It does indeed.
To start with, the Wikipedia page on radon is pretty great (it's rated a "good article").
Now for facts: Radon was discovered to be a problem (woohoo, 1960's Time article) through studies of miners back in the 1950's, when just a few too many non-smoker miners started getting lung cancer. These were all uranium miners, and as radon is a direct byproduct of uranium decay, one thing led to another (emphasis mine):
To estimate the risk of lung cancer mortality among nonsmokers exposed to varying levels of radon daughters, 516 white men who never smoked cigarettes, pipes, or cigars were selected from the US Public Health Service cohort of Colorado Plateau uranium miners and followed up from 1950 through 1984. Age-specific mortality rates for nonsmokers from a study of US veterans were used for comparison. Fourteen deaths from lung cancer were observed among the nonsmoking miners, while 1.1 deaths were expected, yielding a standardized mortality ratio of 12.7 with 95% confidence limits of 8.0 and 20.1. These results confirm that exposure to radon daughters in the absence of cigarette smoking is a potent carcinogen that should be strictly controlled.

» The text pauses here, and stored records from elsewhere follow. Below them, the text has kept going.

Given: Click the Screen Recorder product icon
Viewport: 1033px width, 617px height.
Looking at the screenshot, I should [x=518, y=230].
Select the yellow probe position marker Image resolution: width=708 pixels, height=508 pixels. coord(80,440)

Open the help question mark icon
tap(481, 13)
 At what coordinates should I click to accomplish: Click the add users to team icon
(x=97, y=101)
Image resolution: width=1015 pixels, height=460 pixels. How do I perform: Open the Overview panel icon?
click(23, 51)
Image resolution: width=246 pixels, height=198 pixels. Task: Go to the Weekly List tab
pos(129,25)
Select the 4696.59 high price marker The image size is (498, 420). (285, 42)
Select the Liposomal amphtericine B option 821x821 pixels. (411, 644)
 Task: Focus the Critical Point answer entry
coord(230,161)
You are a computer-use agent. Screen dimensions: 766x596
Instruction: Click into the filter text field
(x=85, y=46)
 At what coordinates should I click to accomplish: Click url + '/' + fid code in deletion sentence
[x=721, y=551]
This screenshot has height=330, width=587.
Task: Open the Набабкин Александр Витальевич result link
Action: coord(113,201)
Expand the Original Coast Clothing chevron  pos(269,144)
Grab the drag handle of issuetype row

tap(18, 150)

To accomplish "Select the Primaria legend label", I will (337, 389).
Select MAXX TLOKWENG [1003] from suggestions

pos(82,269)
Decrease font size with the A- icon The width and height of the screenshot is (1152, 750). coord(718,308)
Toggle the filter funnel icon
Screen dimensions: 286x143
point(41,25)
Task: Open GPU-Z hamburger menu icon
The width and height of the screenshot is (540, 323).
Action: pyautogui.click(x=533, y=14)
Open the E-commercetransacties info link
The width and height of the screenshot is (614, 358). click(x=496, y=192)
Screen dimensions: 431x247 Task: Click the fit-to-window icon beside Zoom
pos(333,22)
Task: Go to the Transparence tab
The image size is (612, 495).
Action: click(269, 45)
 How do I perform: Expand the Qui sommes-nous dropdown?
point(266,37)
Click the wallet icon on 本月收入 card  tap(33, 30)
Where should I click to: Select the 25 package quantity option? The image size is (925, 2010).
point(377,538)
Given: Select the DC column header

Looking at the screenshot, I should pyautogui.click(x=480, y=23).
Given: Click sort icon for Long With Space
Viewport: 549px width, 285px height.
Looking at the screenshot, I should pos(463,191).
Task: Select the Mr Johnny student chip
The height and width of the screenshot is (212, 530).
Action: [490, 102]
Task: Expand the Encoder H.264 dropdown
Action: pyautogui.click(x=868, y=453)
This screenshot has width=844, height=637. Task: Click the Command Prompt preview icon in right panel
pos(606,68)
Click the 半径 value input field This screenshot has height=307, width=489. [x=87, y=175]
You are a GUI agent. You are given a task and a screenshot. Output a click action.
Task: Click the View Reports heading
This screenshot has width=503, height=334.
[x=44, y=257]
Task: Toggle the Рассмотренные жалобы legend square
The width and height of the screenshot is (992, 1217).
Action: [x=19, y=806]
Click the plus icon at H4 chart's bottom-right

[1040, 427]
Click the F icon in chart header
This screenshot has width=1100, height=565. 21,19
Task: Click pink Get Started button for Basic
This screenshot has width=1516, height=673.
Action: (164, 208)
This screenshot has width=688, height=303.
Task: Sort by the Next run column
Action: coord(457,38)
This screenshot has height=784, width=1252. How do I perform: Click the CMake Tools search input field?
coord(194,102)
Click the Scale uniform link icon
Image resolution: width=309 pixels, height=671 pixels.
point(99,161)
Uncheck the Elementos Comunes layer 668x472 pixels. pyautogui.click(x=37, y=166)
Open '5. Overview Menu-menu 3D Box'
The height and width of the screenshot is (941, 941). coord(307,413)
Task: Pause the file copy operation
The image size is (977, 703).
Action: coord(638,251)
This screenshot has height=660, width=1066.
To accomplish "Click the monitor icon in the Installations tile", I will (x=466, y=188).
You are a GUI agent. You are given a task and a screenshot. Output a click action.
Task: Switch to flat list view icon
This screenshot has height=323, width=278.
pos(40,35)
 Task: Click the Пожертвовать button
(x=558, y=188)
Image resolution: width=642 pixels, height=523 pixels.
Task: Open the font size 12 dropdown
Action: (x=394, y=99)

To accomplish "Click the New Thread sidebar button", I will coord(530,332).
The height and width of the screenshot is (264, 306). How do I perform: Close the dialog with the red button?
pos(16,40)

Adam Davis' commented link to the National Cancer Institute is certainly informative, as are a few pages created by the Environmental Protection Agency (EPA) (both links share a certain amount of information). The first (both, in fact) EPA link has a nice "risks chart" for smokers and non-smokers, showing the levels of radon exposure and the correlation to cancer occurrence. This chart will be better understood, though, if one knows something about measurement meanings (units are in this case, as in most cases when dealing with radiation, diverse and un-unified at best). Taken from the Wiki article above:
- Radon is often measured in picocuries per liter (pCi/L).
- The more "standard" (read: SI) measurement is becquerels per cubic meter, where 1 pCi/L = 37 Bq/m3
- The mining industry uses something entirely different, of course, called a working level (WL). Since this is where all the data initially came from, what we now use has been translated from it. But for consistency's sake, one month's worth of exposure to a WL, a working level month (WLM), is "roughly equivalent to living one year in an atmosphere with a radon concentration of 230 Bq/m3."
It'll be even better understood once one knows that, from the second EPA article, "The average radon concentration in the indoor air of America’s homes is about 1.3 pCi/L" (~48 Bq/m3). But some are going to be more, and it should absolutely be tested on a case by case basis (a figure the Wiki article claims in the Concentration Scale section is a universal rating of 100 Bq/m3 (2.7pCi/L) for a house, which is certainly higher than the EPA's recommended amount).
To wrap this up with some more modern statistics, take a look at the EPA fact sheet from a pooled study from 2005 (emphasis mine, extra parenthesis and spacing issues theirs):
Overall, the odds ratios for lung cancer increased with increasing radon exposure categories, with an odds ratio of 1.37 (0.98-1.92)) for concentrations exceeding 200 Bq/m3 [5.4 pCi/L] relative to concentrations under 25 Bq/m3 [.68 pCi/L].The overall estimate of the excess odds ratio for lung cancer per 100 Bq/m3 [2.7 pCi/L] was 11% (0%-28%).
That info appears to meld smokers and non-smokers, but that's fine. The standard claim (from almost all of the citations here) seems to be that about 21,000 Americans die every year from radon exposure, which is also a combined number (about 2,900 non-smokers, according to the second EPA page). One can quickly see that this 21,000 number is far less than 11% (which is good, especially since that's only the increased odds of getting cancer, not dying from it) - it's actually 0.007% of the overall population, or about 0.001% for non-smokers (given an American population of about 300 million). This shows that our houses, on average, are pretty good about having low radon levels. If we take the 1.3 pCi/L (48 Bq/m3) EPA estimate to be true, then we're at about half of the "universal number."
So even if you're a smoker, radon isn't going to enormously change your risk of dying from cancer (unless you live in a particularly radioactive area), but there is a definite and defined increase, and you'll certainly be more likely to develop the disease. It's a very easy "better safe than sorry" call to make.
(I apologize that all of this data primarily concerns the US and not the UK, but I'm sure this all holds roughly true anywhere in the world.)